In his introduction to this collection of tales, John Barth warns that writing shorting stories isn't his strong suit; he'd rather write novels. Well, I thought, you don't have to read the goat entrails to see this isn't an auspicious augur since *reading* short stories isn't my mine; I prefer novels. Could it be worse? As writer and reader we were perfectly matched: that is, perfectly wrong for each other. What a surprise then! Turns out either writer and/or reader were both happily mistaken and/or correct yet fortuitously found the slim exception to the rule. *Lost in the Funhouse* is a remarkable book--a stunning sampling of erudition, wit, originality, and linguistic pyrotechnics of such deft complexity I dare you not to get lost at least half a dozen times and I double-dare you not to laugh out loud at least as many.
Be forewarned: these aren't the O Henry! type short stories of your grandpappy's day--the kind with clear-cut beginnings, waistlines, and back ends. They aren't cluttered with all those moth-ridden, mold-covered boxes of conceptual costumes from the prehistory of narrative: stuff like character, conflict, setting, dramatic progression, etc. If you're looking for Hemingway or Steinbeck, read Hemingway or Steinbeck. There are characters in Barth's fiction--"voices" properly speaking--but who are they, who are you, who is the author? There is a setting--but exactly where is it, where is anything, are we only *just* imagining it all? There is a story, of sorts--but it's fractured, inconsistent, starts somewhere, progresses a while and could end, like life, like this sentence, at any time, anywhere.

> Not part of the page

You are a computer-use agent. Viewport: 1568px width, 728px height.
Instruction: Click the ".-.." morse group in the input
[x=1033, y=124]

The subjects of these stories are as wildly unlikely as the method of their telling, including: a sperm's journey; Menelaus and Helen after the Trojan War; a young boy's surrealistic experience in a decrepit funhouse by the shore. The stories are linked, so says their author, but only in the most oblique of ways, so says this reader. But it's not important--they each stand alone, linked most obviously by Barth's main concern: the difficulty--if not the sheer impossibility--of telling a simple story at all, of getting at the truth, or the fiction.

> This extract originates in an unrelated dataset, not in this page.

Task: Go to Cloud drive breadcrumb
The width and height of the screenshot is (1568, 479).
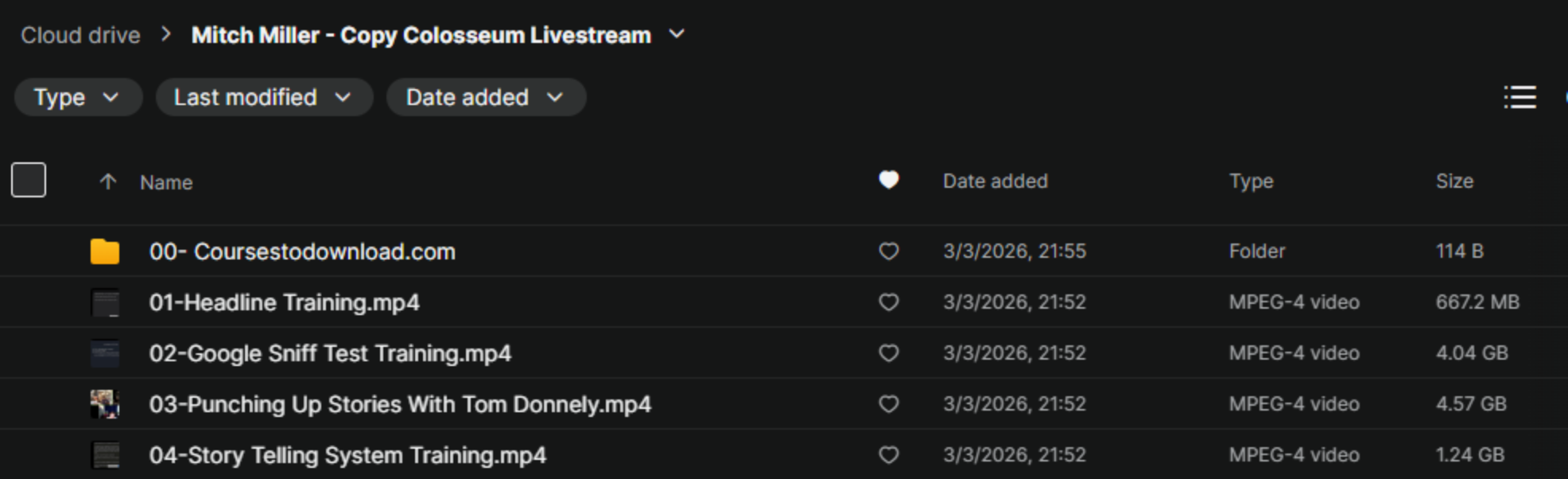Action: pyautogui.click(x=80, y=36)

Many will be perplexed beyond all patience with *Lost in the Funhouse,* others will dismiss it as self-conscious postmodern prattle, but those who keep going through this maze of distorting mirrors, secret passages, creepy terrors, and ribald comedy will find themselves passing themselves in opposite directions, mystified, charmed, and not a little disconcerted. Barth tells a complex story by *not* telling a story better than most writers tell a story. He clearly knows his way around the conventions and uses them to illustrate how utterly inadequate the conventions are to describing our experience. Barth doesn't bring you to the end or even back to the beginning; he brings you back to the middle which is where you showed up in the first place, exactly where you were when you first realized you were lost.
You can't reader yourself out of this funhouse no more than Barth could write himself out of it and it's at that point you can begin to relax and enjoy the goofy, cheesy horror of it all.